Neste exemplo, esses acessórios são o veículo ideal para convergir essas tecnologias, exatamente da mesma forma que o smartphone foi o veículo ideal para convergir tantas outras. Não é um jogo de soma zero. E ainda bem que não é.

Resumo da ópera

Se existe uma constante na história da tecnologia, é a seguinte: nada está realmente pronto ou finalizado. Nunca. Considerando os iPhones de hoje, o primeiro iPhone era um brinquedo. Considerando os carros de hoje, o Model A da Ford era uma piada. Considerando os satélites de hoje, o Sputnik não passava de uma bola de metal glorificada orbitando sobre as nossas cabeças.

Mas todos eles marcaram época e sinalizaram o início bastante rudimentar de algo muito maior que estava por vir. Aliás, esse é exatamente o caso Apple Vision Pro, como eu comentei aqui e aqui.

Mas há uma diferença brutal entre lançar algo rudimentar 3 e algo pela metade. No caso do Ai Pin, definitivamente foi a segunda alternativa. Se muito.

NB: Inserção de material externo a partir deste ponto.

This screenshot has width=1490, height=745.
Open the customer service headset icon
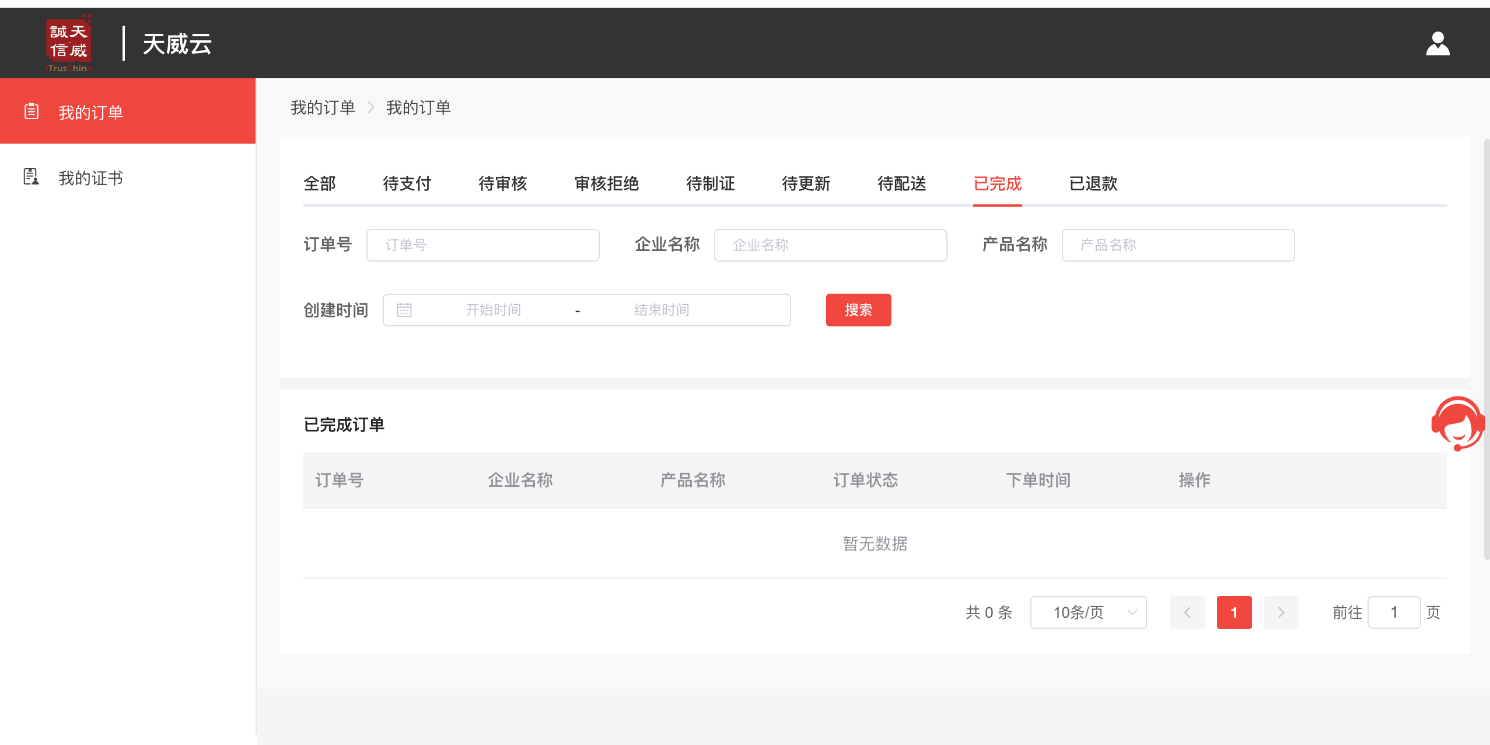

Na pressa de chegar antes para aproveitar sozinha os benefícios possibilitados pela IA generativa, a Humane sequer parou para entender (ou implementar) a verdadeira melhor forma de fazer isso. Para piorar, ela própria sabia que era inevitável que essas mesmas tecnologias seriam adotadas por telefones e por outros acessórios, e isso acelerou ainda mais o lançamento do Ai Pin que, novamente, como eu já havia escrito em novembro de 2023, estava fadado ao fracasso desde o início. Zero surpresa.

Mas isso não elimina o potencial de novas tecnologias, e muito menos a validade — e a necessidade! — de explorar novas ideias para tirar o máximo proveito dessas novas tecnologias, com ou sem relação com o smartphone.

Até agora, o smartphone segue invicto como o principal dispositivo para absorver e disponibilizar novas tecnologias. E isso é ótimo. Mas nem sempre será assim. Mais cedo ou mais tarde, alguém cravará um novo formato certo, no momento certo, para explorar todo o potencial de uma nova tecnologia.

Por uma série de motivos, esse não foi o caso do Ai Pin, e isso é uma pena. Dito isso, que venha o próximo!

Notas de rodapé

1    Já dizia F. Scott Fitzgerald: “O teste de uma inteligência de primeira ordem é a capacidade de manter duas ideias opostas na mente ao mesmo tempo e ainda manter a capacidade de funcionar”.
2    Em vez do hilário US$1 bilhão que ela vinha pedindo no ano passado.
3    Como diz Reed Hoffmann: “Se o seu lançamento inicial não lhe deu vergonha, você provavelmente lançou tarde demais.”